ENTRIES SUPPLIED:
————
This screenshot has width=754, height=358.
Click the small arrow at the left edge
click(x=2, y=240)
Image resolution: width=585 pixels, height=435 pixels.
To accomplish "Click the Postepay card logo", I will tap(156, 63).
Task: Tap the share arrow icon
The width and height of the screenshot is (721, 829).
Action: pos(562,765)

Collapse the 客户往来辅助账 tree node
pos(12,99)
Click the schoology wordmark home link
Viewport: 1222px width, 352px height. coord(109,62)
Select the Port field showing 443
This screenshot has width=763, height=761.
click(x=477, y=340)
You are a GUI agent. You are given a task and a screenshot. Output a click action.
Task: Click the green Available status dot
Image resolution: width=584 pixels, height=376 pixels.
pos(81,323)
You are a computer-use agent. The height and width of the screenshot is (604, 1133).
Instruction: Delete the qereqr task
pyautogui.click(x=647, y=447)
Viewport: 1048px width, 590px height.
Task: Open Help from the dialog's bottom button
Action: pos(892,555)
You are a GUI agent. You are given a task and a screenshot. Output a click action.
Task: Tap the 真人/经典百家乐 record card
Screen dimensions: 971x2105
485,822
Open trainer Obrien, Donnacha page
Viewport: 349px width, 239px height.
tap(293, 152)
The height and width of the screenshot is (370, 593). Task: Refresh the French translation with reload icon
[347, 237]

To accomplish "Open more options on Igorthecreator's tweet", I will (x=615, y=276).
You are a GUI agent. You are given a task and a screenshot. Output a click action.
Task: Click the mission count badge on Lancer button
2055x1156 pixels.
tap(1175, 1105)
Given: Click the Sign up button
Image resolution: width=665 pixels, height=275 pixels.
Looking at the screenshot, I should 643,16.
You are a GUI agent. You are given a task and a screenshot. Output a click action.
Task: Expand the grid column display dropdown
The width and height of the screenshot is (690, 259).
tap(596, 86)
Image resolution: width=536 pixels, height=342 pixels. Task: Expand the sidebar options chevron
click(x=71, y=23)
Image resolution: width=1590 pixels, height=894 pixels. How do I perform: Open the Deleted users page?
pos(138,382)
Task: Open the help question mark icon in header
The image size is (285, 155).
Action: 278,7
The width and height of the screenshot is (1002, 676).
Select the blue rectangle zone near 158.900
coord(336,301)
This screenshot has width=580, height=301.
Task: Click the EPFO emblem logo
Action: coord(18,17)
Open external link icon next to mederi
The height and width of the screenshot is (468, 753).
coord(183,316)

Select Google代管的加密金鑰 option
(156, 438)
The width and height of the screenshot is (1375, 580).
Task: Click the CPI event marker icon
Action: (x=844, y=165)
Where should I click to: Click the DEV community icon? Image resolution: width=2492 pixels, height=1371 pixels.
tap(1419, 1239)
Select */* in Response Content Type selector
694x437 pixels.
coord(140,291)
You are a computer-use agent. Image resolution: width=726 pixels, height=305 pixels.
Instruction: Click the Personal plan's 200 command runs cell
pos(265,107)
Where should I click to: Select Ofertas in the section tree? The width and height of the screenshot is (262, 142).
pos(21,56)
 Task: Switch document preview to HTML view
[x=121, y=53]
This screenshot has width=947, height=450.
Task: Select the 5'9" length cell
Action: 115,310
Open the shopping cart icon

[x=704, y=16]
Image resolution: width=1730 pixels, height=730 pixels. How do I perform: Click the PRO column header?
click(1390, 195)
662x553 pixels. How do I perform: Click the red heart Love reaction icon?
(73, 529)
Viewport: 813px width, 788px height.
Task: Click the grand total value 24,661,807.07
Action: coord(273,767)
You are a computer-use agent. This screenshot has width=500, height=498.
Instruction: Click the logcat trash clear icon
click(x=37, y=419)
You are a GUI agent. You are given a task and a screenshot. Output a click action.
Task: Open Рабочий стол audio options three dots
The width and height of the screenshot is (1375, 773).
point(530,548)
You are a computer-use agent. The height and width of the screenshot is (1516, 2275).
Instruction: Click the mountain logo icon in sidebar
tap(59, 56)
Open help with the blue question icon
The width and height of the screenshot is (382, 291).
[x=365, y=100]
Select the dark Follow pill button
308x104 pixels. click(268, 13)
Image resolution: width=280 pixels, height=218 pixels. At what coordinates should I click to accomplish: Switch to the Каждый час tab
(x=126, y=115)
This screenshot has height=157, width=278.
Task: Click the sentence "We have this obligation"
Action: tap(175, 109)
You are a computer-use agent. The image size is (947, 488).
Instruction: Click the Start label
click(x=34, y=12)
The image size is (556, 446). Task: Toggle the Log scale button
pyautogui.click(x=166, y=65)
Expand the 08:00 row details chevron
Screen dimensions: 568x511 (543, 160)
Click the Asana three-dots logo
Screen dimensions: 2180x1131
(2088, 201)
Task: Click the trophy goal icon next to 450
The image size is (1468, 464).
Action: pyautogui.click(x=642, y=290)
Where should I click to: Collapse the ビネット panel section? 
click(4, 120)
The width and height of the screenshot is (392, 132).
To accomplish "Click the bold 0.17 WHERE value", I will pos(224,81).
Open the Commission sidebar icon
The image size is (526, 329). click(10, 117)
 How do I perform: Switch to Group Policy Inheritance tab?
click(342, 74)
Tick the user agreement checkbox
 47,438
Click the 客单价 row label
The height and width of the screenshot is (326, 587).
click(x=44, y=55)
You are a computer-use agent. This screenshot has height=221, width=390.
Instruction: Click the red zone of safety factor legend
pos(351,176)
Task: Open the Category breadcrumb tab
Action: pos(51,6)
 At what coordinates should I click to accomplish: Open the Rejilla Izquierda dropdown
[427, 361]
————
WRITTEN PROBLEM: Format every line of the rows above as a numbered list, leaving out the blank lines.

SOLUTION TO THE PROBLEM:
1. This screenshot has width=754, height=358.
2. Click the small arrow at the left edge
3. click(x=2, y=240)
4. Image resolution: width=585 pixels, height=435 pixels.
5. To accomplish "Click the Postepay card logo", I will tap(156, 63).
6. Task: Tap the share arrow icon
7. The width and height of the screenshot is (721, 829).
8. Action: pos(562,765)
9. Collapse the 客户往来辅助账 tree node
10. pos(12,99)
11. Click the schoology wordmark home link
12. Viewport: 1222px width, 352px height. coord(109,62)
13. Select the Port field showing 443
14. This screenshot has width=763, height=761.
15. click(x=477, y=340)
16. You are a GUI agent. You are given a task and a screenshot. Output a click action.
17. Task: Click the green Available status dot
18. Image resolution: width=584 pixels, height=376 pixels.
19. pos(81,323)
20. You are a computer-use agent. The height and width of the screenshot is (604, 1133).
21. Instruction: Delete the qereqr task
22. pyautogui.click(x=647, y=447)
23. Viewport: 1048px width, 590px height.
24. Task: Open Help from the dialog's bottom button
25. Action: pos(892,555)
26. You are a GUI agent. You are given a task and a screenshot. Output a click action.
27. Task: Tap the 真人/经典百家乐 record card
28. Screen dimensions: 971x2105
29. 485,822
30. Open trainer Obrien, Donnacha page
31. Viewport: 349px width, 239px height.
32. tap(293, 152)
33. The height and width of the screenshot is (370, 593). Task: Refresh the French translation with reload icon
34. [347, 237]
35. To accomplish "Open more options on Igorthecreator's tweet", I will (x=615, y=276).
36. You are a GUI agent. You are given a task and a screenshot. Output a click action.
37. Task: Click the mission count badge on Lancer button
38. 2055x1156 pixels.
39. tap(1175, 1105)
40. Given: Click the Sign up button
41. Image resolution: width=665 pixels, height=275 pixels.
42. Looking at the screenshot, I should 643,16.
43. You are a GUI agent. You are given a task and a screenshot. Output a click action.
44. Task: Expand the grid column display dropdown
45. The width and height of the screenshot is (690, 259).
46. tap(596, 86)
47. Image resolution: width=536 pixels, height=342 pixels. Task: Expand the sidebar options chevron
48. click(x=71, y=23)
49. Image resolution: width=1590 pixels, height=894 pixels. How do I perform: Open the Deleted users page?
50. pos(138,382)
51. Task: Open the help question mark icon in header
52. The image size is (285, 155).
53. Action: 278,7
54. The width and height of the screenshot is (1002, 676).
55. Select the blue rectangle zone near 158.900
56. coord(336,301)
57. This screenshot has width=580, height=301.
58. Task: Click the EPFO emblem logo
59. Action: coord(18,17)
60. Open external link icon next to mederi
61. The height and width of the screenshot is (468, 753).
62. coord(183,316)
63. Select Google代管的加密金鑰 option
64. (156, 438)
65. The width and height of the screenshot is (1375, 580).
66. Task: Click the CPI event marker icon
67. Action: (x=844, y=165)
68. Where should I click to: Click the DEV community icon? Image resolution: width=2492 pixels, height=1371 pixels.
69. tap(1419, 1239)
70. Select */* in Response Content Type selector
71. 694x437 pixels.
72. coord(140,291)
73. You are a computer-use agent. Image resolution: width=726 pixels, height=305 pixels.
74. Instruction: Click the Personal plan's 200 command runs cell
75. pos(265,107)
76. Where should I click to: Select Ofertas in the section tree? The width and height of the screenshot is (262, 142).
77. pos(21,56)
78.  Task: Switch document preview to HTML view
79. [x=121, y=53]
80. This screenshot has width=947, height=450.
81. Task: Select the 5'9" length cell
82. Action: 115,310
83. Open the shopping cart icon
84. [x=704, y=16]
85. Image resolution: width=1730 pixels, height=730 pixels. How do I perform: Click the PRO column header?
86. click(1390, 195)
87. 662x553 pixels. How do I perform: Click the red heart Love reaction icon?
88. (73, 529)
89. Viewport: 813px width, 788px height.
90. Task: Click the grand total value 24,661,807.07
91. Action: coord(273,767)
92. You are a computer-use agent. This screenshot has width=500, height=498.
93. Instruction: Click the logcat trash clear icon
94. click(x=37, y=419)
95. You are a GUI agent. You are given a task and a screenshot. Output a click action.
96. Task: Open Рабочий стол audio options three dots
97. The width and height of the screenshot is (1375, 773).
98. point(530,548)
99. You are a computer-use agent. The height and width of the screenshot is (1516, 2275).
100. Instruction: Click the mountain logo icon in sidebar
101. tap(59, 56)
102. Open help with the blue question icon
103. The width and height of the screenshot is (382, 291).
104. [x=365, y=100]
105. Select the dark Follow pill button
106. 308x104 pixels. click(268, 13)
107. Image resolution: width=280 pixels, height=218 pixels. At what coordinates should I click to accomplish: Switch to the Каждый час tab
108. (x=126, y=115)
109. This screenshot has height=157, width=278.
110. Task: Click the sentence "We have this obligation"
111. Action: tap(175, 109)
112. You are a computer-use agent. The image size is (947, 488).
113. Instruction: Click the Start label
114. click(x=34, y=12)
115. The image size is (556, 446). Task: Toggle the Log scale button
116. pyautogui.click(x=166, y=65)
117. Expand the 08:00 row details chevron
118. Screen dimensions: 568x511 (543, 160)
119. Click the Asana three-dots logo
120. Screen dimensions: 2180x1131
121. (2088, 201)
122. Task: Click the trophy goal icon next to 450
123. The image size is (1468, 464).
124. Action: pyautogui.click(x=642, y=290)
125. Where should I click to: Collapse the ビネット panel section? 
126. click(4, 120)
127. The width and height of the screenshot is (392, 132).
128. To accomplish "Click the bold 0.17 WHERE value", I will pos(224,81).
129. Open the Commission sidebar icon
130. The image size is (526, 329). click(10, 117)
131.  How do I perform: Switch to Group Policy Inheritance tab?
132. click(342, 74)
133. Tick the user agreement checkbox
134.  47,438
135. Click the 客单价 row label
136. The height and width of the screenshot is (326, 587).
137. click(x=44, y=55)
138. You are a computer-use agent. This screenshot has height=221, width=390.
139. Instruction: Click the red zone of safety factor legend
140. pos(351,176)
141. Task: Open the Category breadcrumb tab
142. Action: pos(51,6)
143.  At what coordinates should I click to accomplish: Open the Rejilla Izquierda dropdown
144. [427, 361]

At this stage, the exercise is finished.